Continuing “Joe’s Answer Bag Week”:
Dear Joe, How do you have time to maintain such an AMAZING blog and also be a PhD student? I’m a postdoc and struggle to maintain my daily half-assed reblogging. I’m just curious, as I’m really interested in communicating science, but all signs seem to point to research research RESEARCH in the future. Keep up the good work!!! -The Mighty Ribozyme
From: the-mighty-ribozyme
I can tell from your Tumblr name that you know what it’s like on the inside. What’s your flavor? Hammerhead? HDV? Group II intron? (That’s some inside humor for the RNA fans out there. We’re a lively bunch at parties)
Do you want to know the truth? It’s can be really hard. Grad school is freakin’ hard. Balancing PhD research, moving towards graduating soon, having a life, spending time with my lady, remembering to eat and get dressed, AND fulfilling my passion of communicating science? I feel like a juggler with one arm sometimes.

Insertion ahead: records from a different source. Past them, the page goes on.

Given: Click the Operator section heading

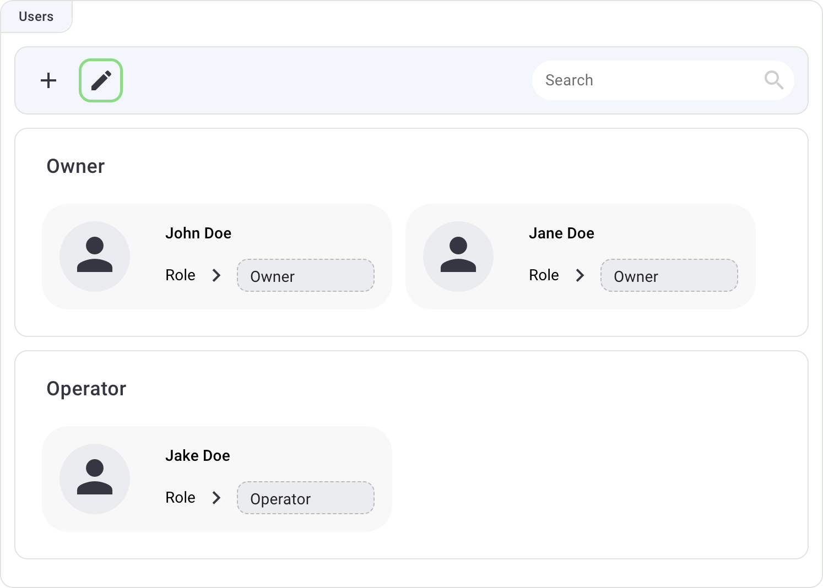Looking at the screenshot, I should point(86,389).
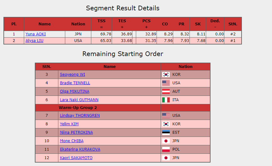
Task: Click the USA flag beside Lindsay THORNGREN
Action: click(166, 116)
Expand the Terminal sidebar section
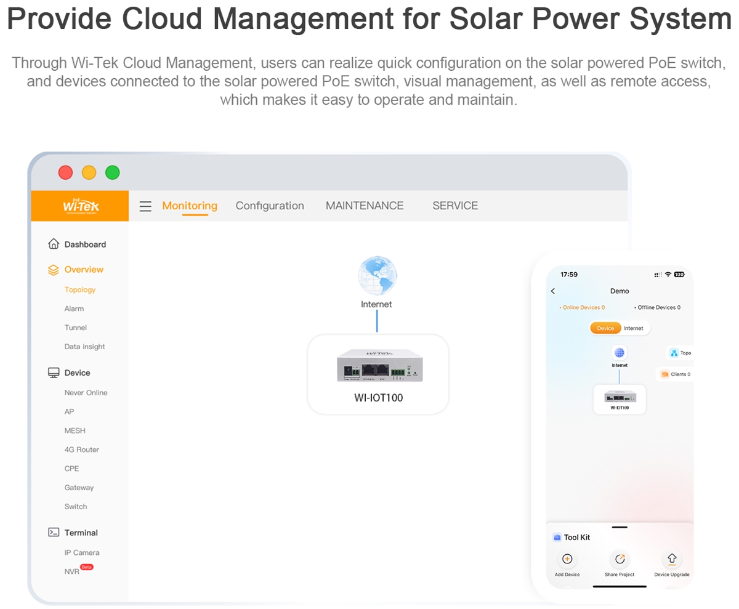Viewport: 739px width, 609px height. pyautogui.click(x=81, y=533)
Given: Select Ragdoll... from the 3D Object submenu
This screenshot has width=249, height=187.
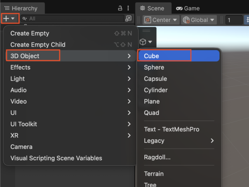Looking at the screenshot, I should (x=157, y=157).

Molecular biology and biochemistry of the sort that I do is frustratingly time-intensive. It’s like art or film. The hands-on work that goes into the finished product is orders of magnitude larger than the end result. But we’re all friends, right? I’ll bring you behind the scenes of my day and my motivations behind all this:
I am usually in lab six of seven days, maybe 50-60 hours a week of late. I wake up, take my dogs out, eat with my wife, and start checking my Super Secret Science Sources™ to see what catches my eye for the blog or just for enjoyment. I ride in to campus, tweet a few things in the AM, and get a few lab tasks going. If it’s a hairy day at the bench (like today), I might not sit down at the computer again for 3-4 hours, maybe longer. But as I am letting reactions incubate or running gels, I’m reading. I’m reading Twitter, I’m reading my feeds, I’m reading my dashboard, I’m reading papers, I’m reading articles. It’s hard to say what makes me decide to post something, but I just feel it. I try to unplug when I get home to my wife and hang out without the internet for a while (to varying degrees of success). We eat, have a drink, I work out or play soccer pretty regularly, and then it’s off to the land of REM neuronal recharge (aka “sleep”). In practice, it’s really much more frantic than that. But I’m always thinking, jotting notes, asking questions, trying to capture fleeting moments of inspiration.

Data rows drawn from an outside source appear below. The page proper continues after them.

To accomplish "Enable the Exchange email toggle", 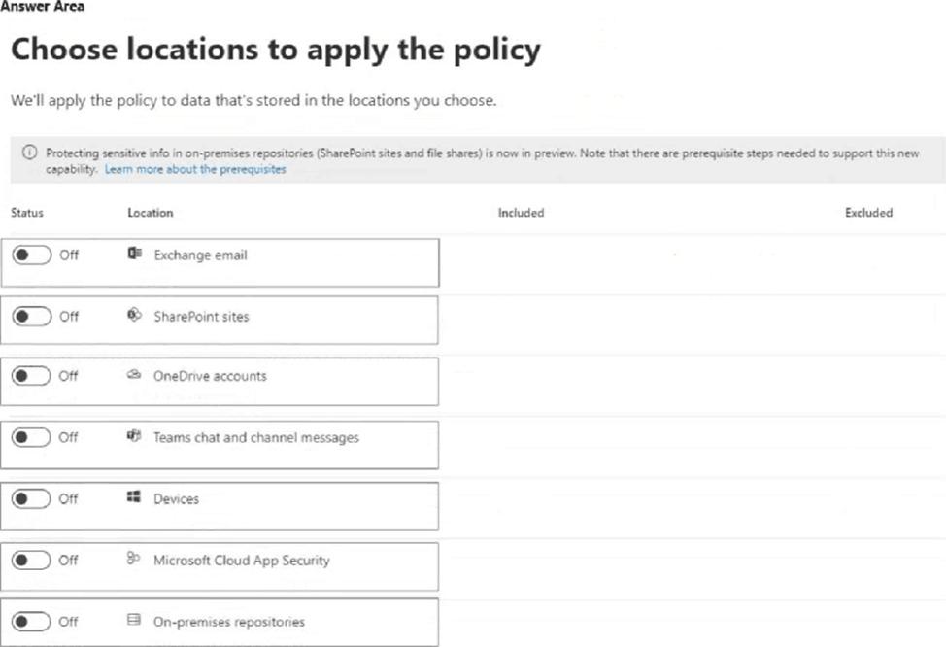I will [32, 255].
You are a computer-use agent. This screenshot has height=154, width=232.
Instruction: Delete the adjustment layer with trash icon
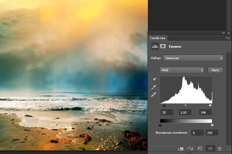pyautogui.click(x=220, y=149)
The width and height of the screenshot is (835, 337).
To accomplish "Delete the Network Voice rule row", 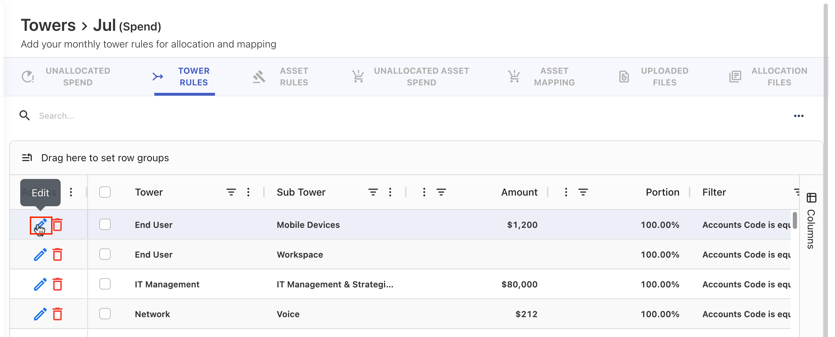I will click(57, 314).
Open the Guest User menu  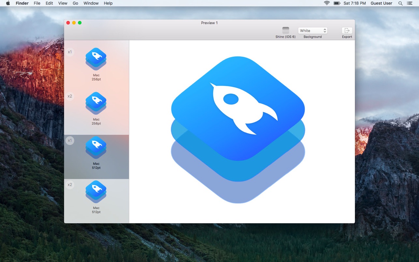click(381, 3)
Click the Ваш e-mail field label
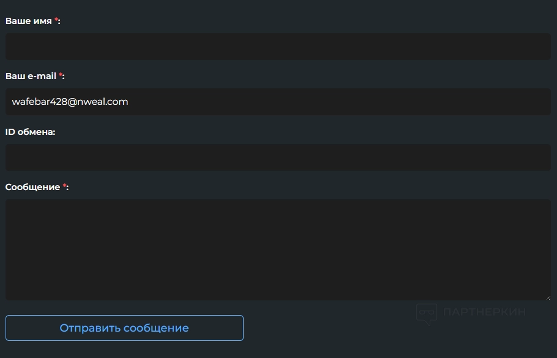Screen dimensions: 557x358 (31, 76)
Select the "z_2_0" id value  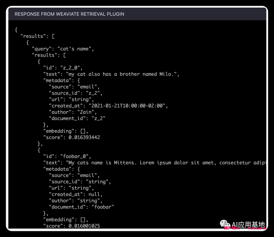(x=71, y=68)
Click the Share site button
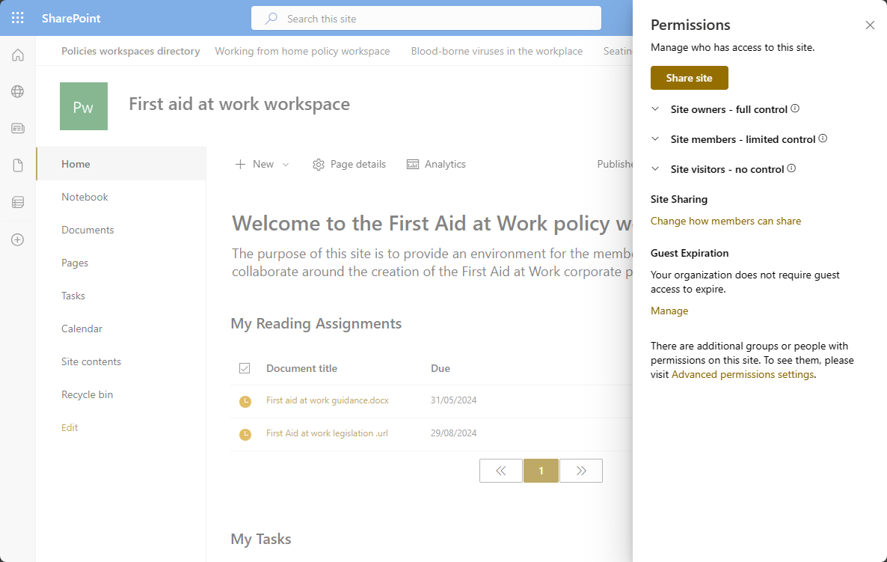This screenshot has width=887, height=562. click(x=689, y=77)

Like any blogger, I don’t get to post everything that I want. Many of you probably don’t even notice when my posting rate goes down, but to me it just huuuuurts. I’d love to imagine that thousands of people out there were obsessively refreshing the page, screaming “When will Joe post again?!” but let’s get real :)
Sure, it would be really easy for me to just throw some pictures of nebulas up, maybe some random meme here and there, copy and paste an article from another website (ahem) … but that’s not what this blog is about. I’m here to bring science to people who might never see it otherwise, to show them that embracing that feeling of wonder can happen every day. I do this because science is at the core of our society, and it can be amazingly fun to learn about it. I do it because I can’t not do it. I’m pretty good with words, but it’s hard to verbalize the feeling I get when I see people learn, smile, and enjoy this stuff. My cup runneth over. Some of the feedback I have gotten from you all … just wow. Thank you all.
I think anyone with the passion to do this can fit it into their life. You just have to figure out how it works for you. Even if you can only post once a month, there’s no wrong way, no minimum, no rules. Even connecting science to one person is a success. Be firm, and make sure people know that this is an important part of your life in addition to research. Even I get a lot of pressure from the “powers that be” to not spend time on things like this. But we must.
As for the future? When I graduate later this year, I don’t know where it will take me. I’m beginning to think I’m at least “pretty good” at talking science, eh? I’ve got some fun plans for projects I want to do through this blog as it continues to evolve. My creative side is getting itchy. Whether I’m at a lab bench, in an office, working for myself, writing, speaking, filming, ranting … whatever happens down the road, communicating and popularizing science will be a part of it, and this blog will always be home. I think it’s safe to say I won’t be a professor, though :)
Any prospective employer have a problem with my mission? I have a blog full of friends who’d like to talk to you.